Automating data collection at MIT.
Automation Engineer overseeing automated data collection and powered visualization tools
Python, ELK stack, PyPDF, Google Tessaract, NLTK
September 2015 - November 2015
Agelab was doing a lot of their research manually and very little, if any, was being automated. This was resulting in a lot of time lost in data collection, less time being spent in analysis, and some data was subject to human perspective, delaying the length of projects significantly and potentially muddying the data. Additionally, their visualizations were being purely done in Excel and limited by the researchers’ familiarity with advanced Excel features.
While working at Tinder, a friend of mine approached me about his new research job at MIT Agelab, a research lab summarized as doing research for statistics related to anyone over the age of 55. Based on what he told me about their needs,I told him a lot of that could be automated. He then connected me to the Director of Agelab who wanted me to not only provide the automation for a lot of manual tasks, but also some visualization tools for their data to be used in projects and publications.
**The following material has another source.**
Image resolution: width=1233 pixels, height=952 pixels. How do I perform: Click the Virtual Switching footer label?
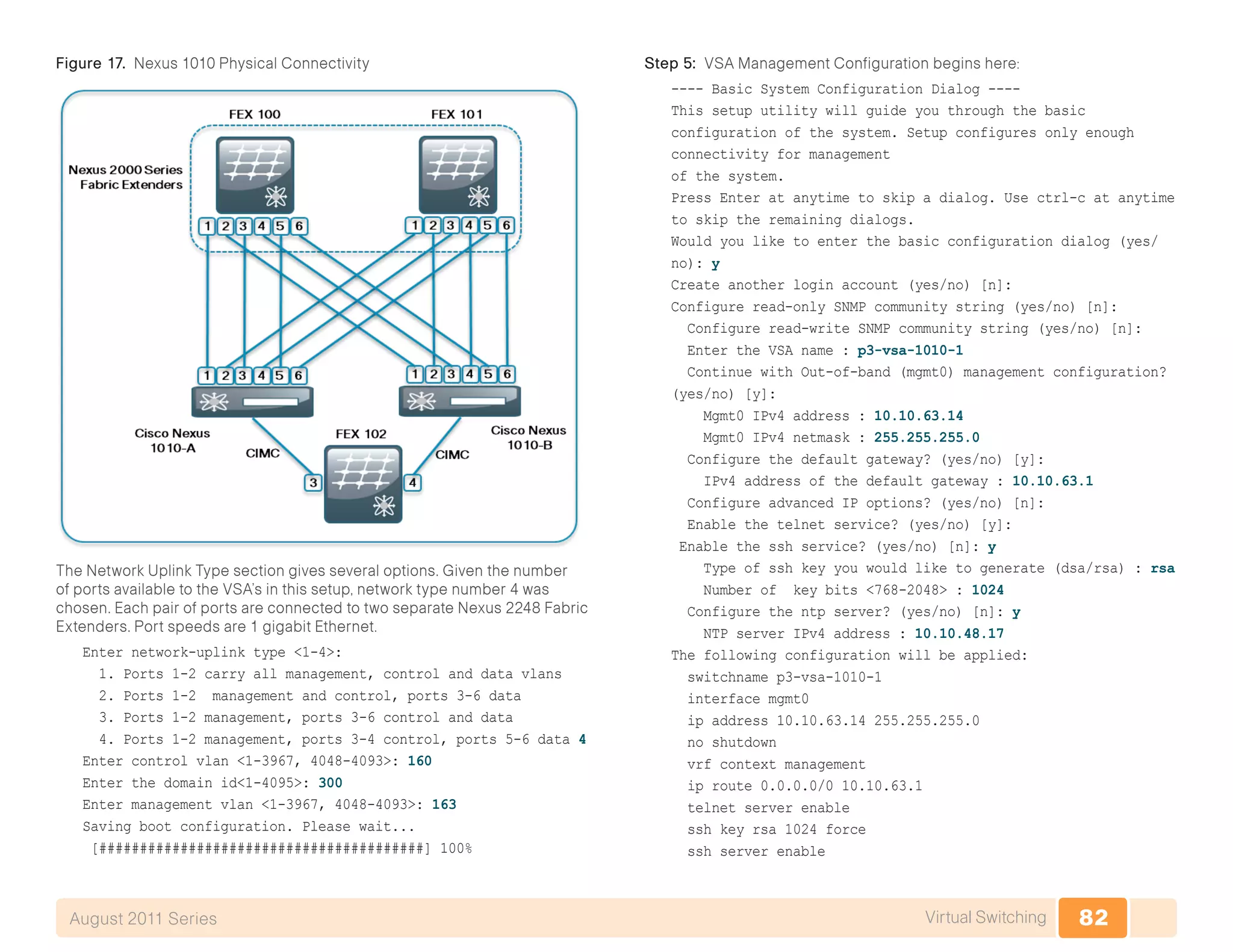point(985,917)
The biggest project they had at the time was getting PDF copies of new editions of major and local newspapers and saving the headlines in Excel. They would also catalog the tone of the headline and article, any political bias the article may have, how relevant it was to older and ethnic demographics, and if the subject or actual article was being tweeted by personalities those demographics were following on the day the article published. This task could take 3-4 hours on some days, and checking the social networks would take numerous checks everyday, causing researchers to step away from other tasks they were doing.
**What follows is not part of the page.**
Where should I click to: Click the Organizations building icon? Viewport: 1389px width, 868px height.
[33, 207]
They were also manually reviewing stocks, index funds, and other stock market information that these demographics were also believed to be following, and logging price values at various parts of the day. This was another task that took people out of their regular tasks to attend to. A better visualization solution for the data was also requested, as they only able to use Excel. This limited how they were visualizing their data based on Excel’s feature set, the skill of the researcher, and often produced an unattractive, but telling, visualization.
All aspects of the publication review were easily automate-able. What was more difficult was figuring out an implementation method that would be easy to find someone to maintain after my contract. We elected to use Python as not only did it have a large user base that they could likely hire a grad student to maintain, but it was an approachable enough language they could reasonably train a researcher how to use it.
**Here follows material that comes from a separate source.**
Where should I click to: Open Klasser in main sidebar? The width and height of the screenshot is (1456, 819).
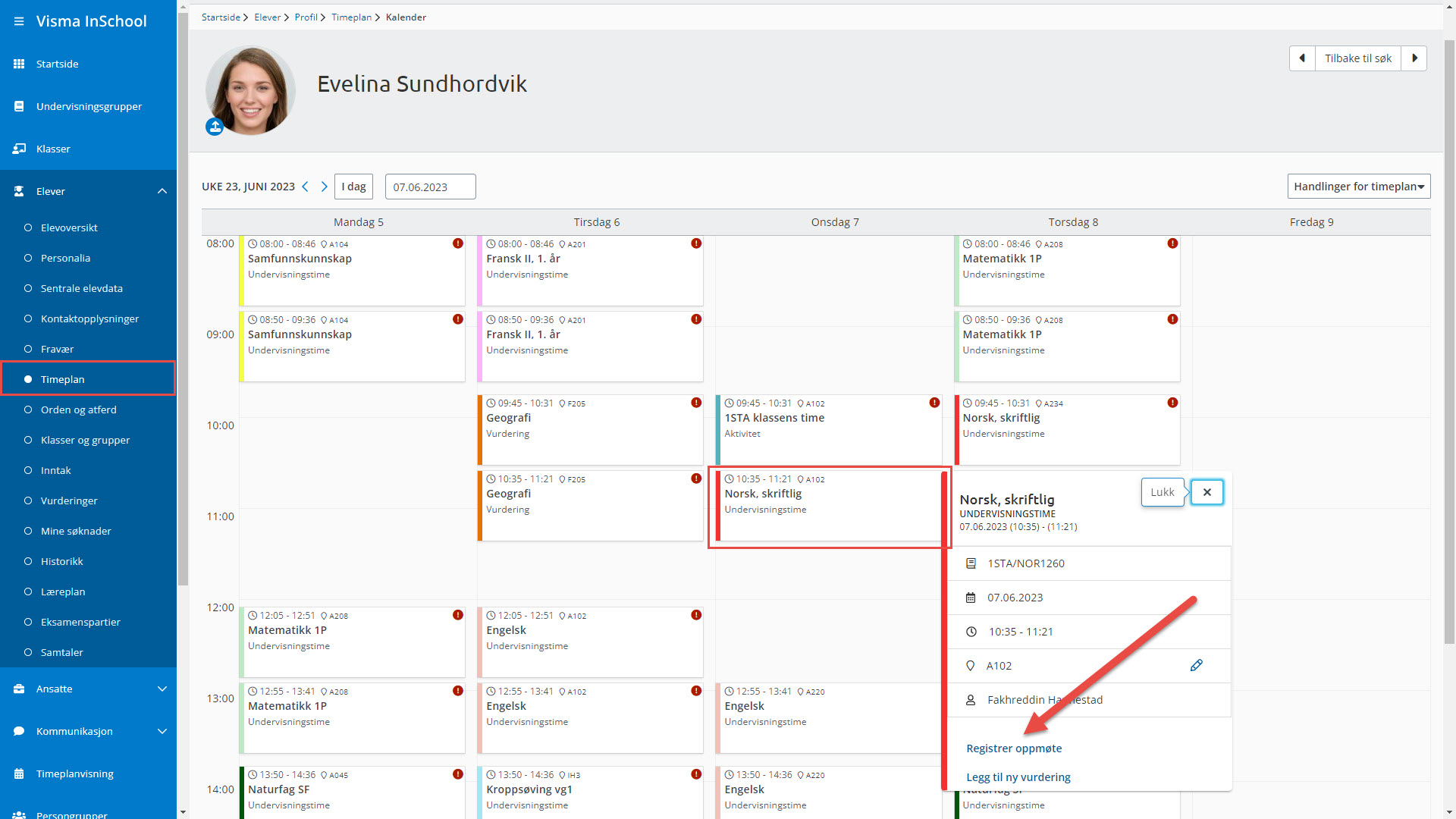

Scanning publication PDFs had three issues we had to solve:
Extracting content had a problematic inconsistency. Some PDF's were properly formatted and we could easily extract the text, but others were just raw scans and we couldn't just run a raw text analysis on it, we needed a different method of extracting the content.
For the actual text analysis, we needed something that could do sentiment and bias analysis without needing to be manually trained.
How could we reasonably detect if personalties were tweeting about the subject, or linking to articles from different sources about the same topic?
Once we made decisions on how this should be implemented, we setup a pipeline that collected and passed data in the following manner:
Stock Market review was a much simpler task, as there were not only numerous libraries that made this easy, but we didn't require any analysis. We selected a library that we felt was beginner-friendly and implemented it to run on a cron job that ran 5 times a day starting from when the market opens and ending when the market closes. Results were saved to a spreadsheet on a local server that researchers would access in order to work with.
Researchers were able to save up to an hour everyday, as well as no longer having to constantly switch contexts to tasks like this.
One of the biggest goals with a new visualization was having an easy to use system that any researcher could be trained how to use within a day or two. The other goal was a system that could be made to work with any kind of data and even create custom types of visualizations.
There was discussion about building a custom system for this task using D3 and other libraries, however, this was too monumental of a task for a 3 month contract, and we elected to try and find an existing solution.
We made an attempt using the ELK Stack, as I had familiarity with it and knew the raw power it had in terms of visualization types and extensibility, as well as how creating visualizations via it was relatively easy. There was also a large community of developers creating plugins that would make it easy to add new features if they were needed, as well as a community to answer questions.
We built a working prototype that was used as a small pilot for researchers. The feedback from researchers was positive for accuracy, ease of use, and visual design, however, to make this application work fully for the research lab, we required a lot more time than a 3 month contract, and so the solution was deferred. Researchers continued to use Excel for visualizations.